_TASK REQUIREMENTS_. Copy the lines from the line with "1044x786 pixels." to the line with "will (417, 503)." exactly as they appear, including both of those lines.

(Text and item location entries)
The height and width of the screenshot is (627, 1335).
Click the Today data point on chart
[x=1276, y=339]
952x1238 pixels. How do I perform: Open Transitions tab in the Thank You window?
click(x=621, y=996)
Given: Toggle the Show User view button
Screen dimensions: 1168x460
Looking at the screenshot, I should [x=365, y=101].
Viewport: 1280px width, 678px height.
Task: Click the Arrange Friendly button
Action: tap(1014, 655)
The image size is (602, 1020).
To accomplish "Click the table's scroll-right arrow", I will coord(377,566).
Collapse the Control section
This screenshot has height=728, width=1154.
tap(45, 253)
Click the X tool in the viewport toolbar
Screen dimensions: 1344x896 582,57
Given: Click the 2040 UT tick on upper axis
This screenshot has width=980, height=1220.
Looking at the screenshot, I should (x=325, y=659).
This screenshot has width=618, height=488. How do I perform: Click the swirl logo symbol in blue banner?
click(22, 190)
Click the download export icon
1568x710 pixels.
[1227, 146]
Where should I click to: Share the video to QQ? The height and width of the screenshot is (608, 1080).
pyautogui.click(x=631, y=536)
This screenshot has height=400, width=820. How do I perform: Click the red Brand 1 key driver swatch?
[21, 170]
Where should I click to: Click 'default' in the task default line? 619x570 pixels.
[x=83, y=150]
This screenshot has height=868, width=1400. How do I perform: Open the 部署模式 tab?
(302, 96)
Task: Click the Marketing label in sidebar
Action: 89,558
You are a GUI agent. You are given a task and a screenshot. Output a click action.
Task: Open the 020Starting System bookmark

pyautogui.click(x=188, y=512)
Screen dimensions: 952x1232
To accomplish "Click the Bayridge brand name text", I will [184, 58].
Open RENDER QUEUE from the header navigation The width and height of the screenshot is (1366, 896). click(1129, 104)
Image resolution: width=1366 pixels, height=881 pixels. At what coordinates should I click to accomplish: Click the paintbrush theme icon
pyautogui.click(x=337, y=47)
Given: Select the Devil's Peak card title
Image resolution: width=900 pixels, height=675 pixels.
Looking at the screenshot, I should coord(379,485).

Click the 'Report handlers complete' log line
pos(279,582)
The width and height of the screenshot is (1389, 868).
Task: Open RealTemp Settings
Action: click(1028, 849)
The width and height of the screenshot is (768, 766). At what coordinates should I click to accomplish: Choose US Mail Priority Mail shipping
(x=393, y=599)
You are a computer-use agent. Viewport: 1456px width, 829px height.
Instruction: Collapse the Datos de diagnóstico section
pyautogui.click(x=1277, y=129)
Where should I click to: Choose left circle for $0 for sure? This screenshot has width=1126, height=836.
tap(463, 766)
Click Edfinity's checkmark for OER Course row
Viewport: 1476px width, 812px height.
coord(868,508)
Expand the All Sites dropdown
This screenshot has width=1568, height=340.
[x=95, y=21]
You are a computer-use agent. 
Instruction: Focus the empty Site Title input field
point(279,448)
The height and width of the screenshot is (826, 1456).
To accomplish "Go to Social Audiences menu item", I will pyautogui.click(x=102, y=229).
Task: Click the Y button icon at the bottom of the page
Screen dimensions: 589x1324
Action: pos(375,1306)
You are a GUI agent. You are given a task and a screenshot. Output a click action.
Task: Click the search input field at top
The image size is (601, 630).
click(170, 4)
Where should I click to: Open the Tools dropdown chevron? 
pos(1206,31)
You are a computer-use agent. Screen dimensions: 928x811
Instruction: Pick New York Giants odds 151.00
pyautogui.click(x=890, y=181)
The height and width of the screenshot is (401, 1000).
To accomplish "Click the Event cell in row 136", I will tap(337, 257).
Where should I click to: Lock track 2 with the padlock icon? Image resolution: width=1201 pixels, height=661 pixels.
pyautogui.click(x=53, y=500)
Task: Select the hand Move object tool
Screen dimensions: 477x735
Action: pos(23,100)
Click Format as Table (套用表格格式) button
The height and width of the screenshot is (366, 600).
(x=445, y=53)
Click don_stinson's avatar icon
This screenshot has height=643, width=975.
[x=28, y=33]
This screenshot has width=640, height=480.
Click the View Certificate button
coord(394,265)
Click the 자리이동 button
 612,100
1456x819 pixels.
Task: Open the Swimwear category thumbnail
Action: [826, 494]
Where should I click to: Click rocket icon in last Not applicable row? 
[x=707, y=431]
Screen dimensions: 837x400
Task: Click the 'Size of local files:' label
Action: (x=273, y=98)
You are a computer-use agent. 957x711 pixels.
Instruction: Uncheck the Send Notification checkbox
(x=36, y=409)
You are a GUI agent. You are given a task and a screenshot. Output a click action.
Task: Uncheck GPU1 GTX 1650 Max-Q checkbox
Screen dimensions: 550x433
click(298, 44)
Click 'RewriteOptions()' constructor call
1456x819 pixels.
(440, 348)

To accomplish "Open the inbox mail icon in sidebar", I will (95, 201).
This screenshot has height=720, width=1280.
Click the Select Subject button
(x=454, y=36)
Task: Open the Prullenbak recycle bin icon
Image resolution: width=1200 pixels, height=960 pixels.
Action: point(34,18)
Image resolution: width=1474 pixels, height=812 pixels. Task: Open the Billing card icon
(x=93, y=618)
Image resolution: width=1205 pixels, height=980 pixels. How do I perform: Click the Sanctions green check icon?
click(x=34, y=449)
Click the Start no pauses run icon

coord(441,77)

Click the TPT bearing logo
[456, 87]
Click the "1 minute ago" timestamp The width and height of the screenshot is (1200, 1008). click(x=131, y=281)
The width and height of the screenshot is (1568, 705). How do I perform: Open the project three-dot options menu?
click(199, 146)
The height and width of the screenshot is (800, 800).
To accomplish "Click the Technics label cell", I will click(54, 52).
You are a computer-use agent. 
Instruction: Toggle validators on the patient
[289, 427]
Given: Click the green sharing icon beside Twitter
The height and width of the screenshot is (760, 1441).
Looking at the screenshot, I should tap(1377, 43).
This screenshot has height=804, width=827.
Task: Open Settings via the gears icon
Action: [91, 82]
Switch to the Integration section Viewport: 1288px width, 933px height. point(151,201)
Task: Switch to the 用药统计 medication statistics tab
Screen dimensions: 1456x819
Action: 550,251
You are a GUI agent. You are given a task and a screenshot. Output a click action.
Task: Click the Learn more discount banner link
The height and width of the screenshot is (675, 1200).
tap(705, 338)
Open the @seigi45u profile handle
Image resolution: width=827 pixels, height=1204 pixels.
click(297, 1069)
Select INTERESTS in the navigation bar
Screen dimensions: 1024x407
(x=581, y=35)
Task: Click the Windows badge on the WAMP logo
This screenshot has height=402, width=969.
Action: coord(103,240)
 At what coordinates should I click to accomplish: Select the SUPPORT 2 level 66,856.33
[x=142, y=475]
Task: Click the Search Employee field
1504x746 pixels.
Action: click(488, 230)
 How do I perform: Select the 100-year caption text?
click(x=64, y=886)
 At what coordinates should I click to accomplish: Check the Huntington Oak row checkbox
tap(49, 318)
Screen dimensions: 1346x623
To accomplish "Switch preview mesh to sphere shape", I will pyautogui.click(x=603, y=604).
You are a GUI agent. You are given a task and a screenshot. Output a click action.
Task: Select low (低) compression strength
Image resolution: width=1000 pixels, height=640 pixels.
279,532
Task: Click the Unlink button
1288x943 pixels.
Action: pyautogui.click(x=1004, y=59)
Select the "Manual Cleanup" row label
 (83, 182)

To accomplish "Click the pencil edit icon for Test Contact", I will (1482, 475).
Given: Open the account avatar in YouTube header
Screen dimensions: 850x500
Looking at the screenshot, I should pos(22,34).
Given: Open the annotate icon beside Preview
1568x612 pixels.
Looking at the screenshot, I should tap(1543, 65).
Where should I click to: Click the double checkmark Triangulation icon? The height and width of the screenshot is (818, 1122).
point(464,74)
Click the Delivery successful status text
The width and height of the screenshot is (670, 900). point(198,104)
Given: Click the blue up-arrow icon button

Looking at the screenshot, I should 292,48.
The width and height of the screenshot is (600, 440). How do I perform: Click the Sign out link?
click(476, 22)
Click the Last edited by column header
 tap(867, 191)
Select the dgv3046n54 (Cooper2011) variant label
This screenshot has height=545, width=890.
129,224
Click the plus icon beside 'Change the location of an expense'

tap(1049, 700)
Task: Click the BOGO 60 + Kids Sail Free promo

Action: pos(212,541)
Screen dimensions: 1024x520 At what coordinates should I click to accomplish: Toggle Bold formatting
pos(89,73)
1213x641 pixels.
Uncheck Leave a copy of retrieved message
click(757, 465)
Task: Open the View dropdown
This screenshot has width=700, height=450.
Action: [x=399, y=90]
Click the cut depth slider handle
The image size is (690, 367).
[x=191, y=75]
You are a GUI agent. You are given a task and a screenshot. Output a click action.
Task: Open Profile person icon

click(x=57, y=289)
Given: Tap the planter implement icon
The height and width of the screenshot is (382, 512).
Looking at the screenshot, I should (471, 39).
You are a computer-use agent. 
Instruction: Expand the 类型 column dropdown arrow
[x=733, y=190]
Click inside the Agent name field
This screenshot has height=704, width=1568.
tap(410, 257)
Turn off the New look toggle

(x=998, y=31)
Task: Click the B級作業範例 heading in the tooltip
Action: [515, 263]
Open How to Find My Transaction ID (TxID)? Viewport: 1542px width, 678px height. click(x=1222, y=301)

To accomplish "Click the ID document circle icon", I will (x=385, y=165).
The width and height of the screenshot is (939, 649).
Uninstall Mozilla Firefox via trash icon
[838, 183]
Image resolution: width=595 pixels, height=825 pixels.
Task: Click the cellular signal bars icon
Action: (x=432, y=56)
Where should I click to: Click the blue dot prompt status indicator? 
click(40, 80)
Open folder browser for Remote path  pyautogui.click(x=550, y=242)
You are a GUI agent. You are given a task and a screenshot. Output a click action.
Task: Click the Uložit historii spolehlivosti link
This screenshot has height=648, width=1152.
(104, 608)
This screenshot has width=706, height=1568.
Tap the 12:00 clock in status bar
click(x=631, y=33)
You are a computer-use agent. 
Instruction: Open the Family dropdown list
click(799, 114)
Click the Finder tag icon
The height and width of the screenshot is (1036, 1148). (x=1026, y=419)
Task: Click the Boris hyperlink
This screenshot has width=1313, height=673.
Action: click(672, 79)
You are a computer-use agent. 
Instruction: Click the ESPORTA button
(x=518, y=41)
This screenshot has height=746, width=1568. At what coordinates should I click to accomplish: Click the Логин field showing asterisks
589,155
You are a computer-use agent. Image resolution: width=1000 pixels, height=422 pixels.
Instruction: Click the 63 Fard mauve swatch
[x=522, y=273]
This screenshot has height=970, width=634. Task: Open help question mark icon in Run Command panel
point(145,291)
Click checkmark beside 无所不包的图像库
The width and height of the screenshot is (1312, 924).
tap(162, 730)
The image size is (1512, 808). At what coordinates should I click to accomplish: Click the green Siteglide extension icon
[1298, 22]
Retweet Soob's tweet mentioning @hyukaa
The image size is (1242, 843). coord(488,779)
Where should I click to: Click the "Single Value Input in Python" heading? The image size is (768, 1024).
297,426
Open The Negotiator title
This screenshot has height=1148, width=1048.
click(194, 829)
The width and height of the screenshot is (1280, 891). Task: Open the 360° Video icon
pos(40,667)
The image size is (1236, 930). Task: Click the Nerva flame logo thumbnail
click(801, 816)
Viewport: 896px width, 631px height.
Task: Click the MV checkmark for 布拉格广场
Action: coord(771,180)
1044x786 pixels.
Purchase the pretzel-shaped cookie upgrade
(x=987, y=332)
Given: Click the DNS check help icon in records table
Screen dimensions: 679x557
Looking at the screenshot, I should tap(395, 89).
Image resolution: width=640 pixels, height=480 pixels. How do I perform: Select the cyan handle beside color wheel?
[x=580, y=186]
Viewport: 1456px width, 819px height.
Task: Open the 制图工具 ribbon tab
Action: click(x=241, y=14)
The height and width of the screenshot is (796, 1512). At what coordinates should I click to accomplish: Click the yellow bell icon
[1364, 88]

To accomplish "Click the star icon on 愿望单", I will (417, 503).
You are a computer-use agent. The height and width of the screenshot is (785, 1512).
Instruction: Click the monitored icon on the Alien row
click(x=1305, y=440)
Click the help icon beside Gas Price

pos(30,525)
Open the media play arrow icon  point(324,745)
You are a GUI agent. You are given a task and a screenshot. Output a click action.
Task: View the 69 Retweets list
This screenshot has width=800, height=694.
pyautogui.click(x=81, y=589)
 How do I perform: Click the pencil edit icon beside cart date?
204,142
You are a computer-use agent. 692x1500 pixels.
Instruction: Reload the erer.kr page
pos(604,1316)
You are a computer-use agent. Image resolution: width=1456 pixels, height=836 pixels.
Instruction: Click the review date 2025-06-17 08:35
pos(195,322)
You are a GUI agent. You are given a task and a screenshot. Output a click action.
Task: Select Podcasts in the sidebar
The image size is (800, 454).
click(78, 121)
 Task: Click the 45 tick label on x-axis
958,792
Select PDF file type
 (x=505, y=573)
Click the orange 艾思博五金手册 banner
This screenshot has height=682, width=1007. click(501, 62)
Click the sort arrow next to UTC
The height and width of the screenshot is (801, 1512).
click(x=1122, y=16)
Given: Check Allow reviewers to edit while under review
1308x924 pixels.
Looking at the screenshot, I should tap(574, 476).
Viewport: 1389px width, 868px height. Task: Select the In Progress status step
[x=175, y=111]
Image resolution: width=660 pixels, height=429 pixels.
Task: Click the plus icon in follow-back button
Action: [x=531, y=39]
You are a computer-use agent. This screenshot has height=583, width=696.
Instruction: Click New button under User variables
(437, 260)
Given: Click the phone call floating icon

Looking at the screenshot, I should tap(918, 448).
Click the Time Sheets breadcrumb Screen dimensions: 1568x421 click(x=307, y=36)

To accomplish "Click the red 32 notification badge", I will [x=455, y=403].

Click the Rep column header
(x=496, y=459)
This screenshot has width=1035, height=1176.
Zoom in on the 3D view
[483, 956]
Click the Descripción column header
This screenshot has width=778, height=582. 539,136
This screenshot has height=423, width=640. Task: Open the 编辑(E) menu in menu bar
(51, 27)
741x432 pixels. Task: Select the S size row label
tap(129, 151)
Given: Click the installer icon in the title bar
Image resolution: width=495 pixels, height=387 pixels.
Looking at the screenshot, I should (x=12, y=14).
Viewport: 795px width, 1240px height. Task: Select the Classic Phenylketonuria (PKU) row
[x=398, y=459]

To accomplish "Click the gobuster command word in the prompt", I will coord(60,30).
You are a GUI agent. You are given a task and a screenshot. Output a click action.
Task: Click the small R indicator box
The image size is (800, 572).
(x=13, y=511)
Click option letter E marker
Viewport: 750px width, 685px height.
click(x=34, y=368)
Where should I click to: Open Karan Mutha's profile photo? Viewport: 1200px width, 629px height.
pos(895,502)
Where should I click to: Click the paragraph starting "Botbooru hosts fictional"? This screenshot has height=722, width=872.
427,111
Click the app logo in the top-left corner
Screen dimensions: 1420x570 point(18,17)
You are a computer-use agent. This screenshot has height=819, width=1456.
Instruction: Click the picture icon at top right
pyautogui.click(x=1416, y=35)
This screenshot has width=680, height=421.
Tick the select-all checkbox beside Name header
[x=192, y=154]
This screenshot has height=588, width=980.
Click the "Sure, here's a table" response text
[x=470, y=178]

_FINAL RESULT_.
1044x786 pixels.
Purchase the pretzel-shaped cookie upgrade
(x=987, y=332)
Given: Click the DNS check help icon in records table
Screen dimensions: 679x557
Looking at the screenshot, I should tap(395, 89).
Image resolution: width=640 pixels, height=480 pixels. How do I perform: Select the cyan handle beside color wheel?
[x=580, y=186]
Viewport: 1456px width, 819px height.
Task: Open the 制图工具 ribbon tab
Action: click(x=241, y=14)
The height and width of the screenshot is (796, 1512). At what coordinates should I click to accomplish: Click the yellow bell icon
[1364, 88]

To accomplish "Click the star icon on 愿望单", I will (417, 503).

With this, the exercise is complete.